A friend, who’s a teaching assistant for an undergraduate political science class, invited me to chat with his discussion sections a few weeks ago; the Affordable Care Act is their last topic of the term. The students had just received an essay prompt on the law, and this was their final discussion (complete with donuts and eggnog to celebrate). We let the sessions take a relatively free-form Q&A structure. Two questions came up in both sections; I figured I share those here, in case you’re curious what—an admittedly very small, specific cross-section of—young adults worry about when it comes to health reform.
What’s up with states refusing to expand Medicaid? Considering the relative dearth of media coverage, it surprised me that this was the first topic brought up, and it seemed to bother them most. More than the website problems. More than long-run political implications.
Bracketing the politics for a second—though, with Obamacare, it seems politics can never be sidelined for long—I explained the economic concerns that states have about expanding their Medicaid rolls and taking on the eventual economic burden of paying for 10% of the expansion population. To that, I’d point to a recent report out of the Commonwealth Fund that puts those costs in perspective; Austin blogged on it here. There is also fear of the federal government walking back their commitment to a 90% match after 2020, but extant match levels have remained steady since the program’s inception, even during economic contractions (the federal government actually upped contributions during the most recent recession).
The political critiques come in two general flavors, though they’re not mutually exclusive: a belief that we oughtn’t subsidize health insurance for low-income but able-bodied adults, and a belief that Medicaid is a broken program that we shouldn’t invest in further. As I’ve written before, the Arkansas model is one answer to the latter point—but conservatives have to grapple with the reality that a “private” expansion will be more expensive than a traditional one.
I anticipate that the states will eventually all expand; the program took several years to initiate nationwide, as did the CHIP expansion. The recent budget deal delays reductions to DSH payments by two years, though. That was one of the biggest incentives for states to expand, so I expect take-up to lag.
What’s the worst-case scenario that could unfold over the next year? The one thing that could still be a huge blow to the law is a full delay of the individual mandate, which HHS could maneuver by expanding the recent “hardship exemption” to include those who were uninsured. I’m not confident that’s off the table yet—especially considering that some state exchanges are still struggling—but if the administration does offer a blanket delay, I don’t think we’ll see it until the end of open enrollment. The reasons are both pragmatic and strategic: we can’t know the extent of “hardship” until enrollment wraps, but we also know that people tend to sign up just under the wire. Massachusetts illustrated this, and so did enrollments before the “soft deadline” this week, if the limited data we have so far is any indication.
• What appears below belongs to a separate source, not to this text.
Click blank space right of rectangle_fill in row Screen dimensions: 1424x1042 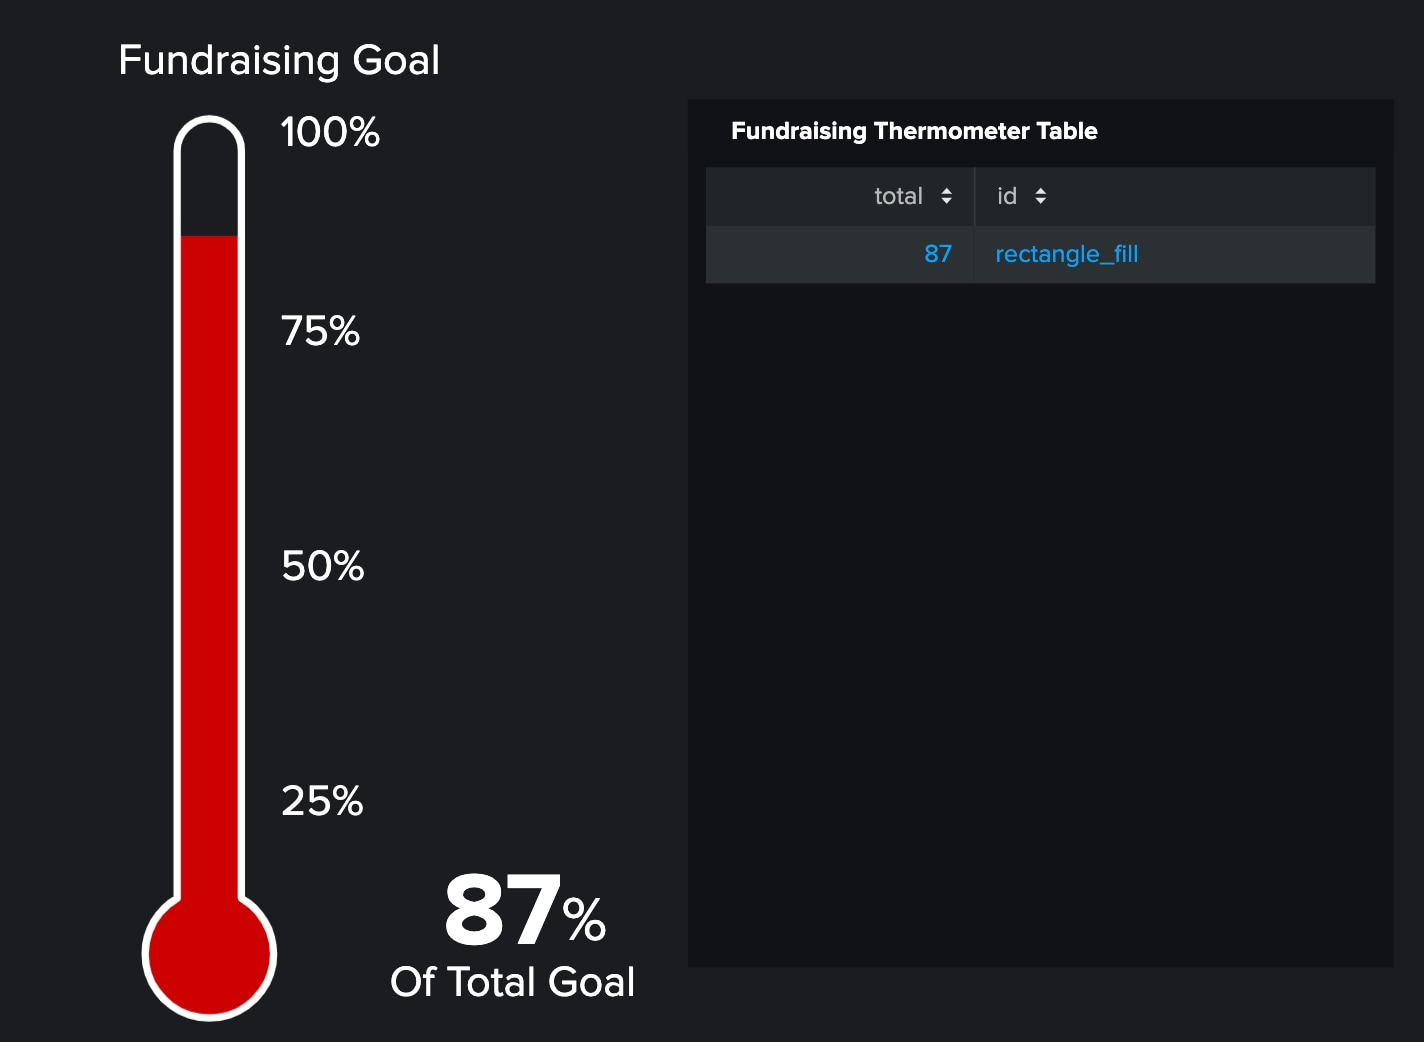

A one-year mandate delay is also something the exchanges could probably recover from. I’m more bullish on this than others, but that possibility was the original context of my “risk corridors” post; the risk adjustment mechanisms are in place for three years. Moreover, the penalty is weak enough in the first year ($95 or 1% taxable income, whichever’s higher) that I’m not sure that enrollment will be meaningfully different with or without a mandate in the first year. This is doubly true if a mandate delay were to be announced late in the game, when most of the people who would have signed up will have signed up.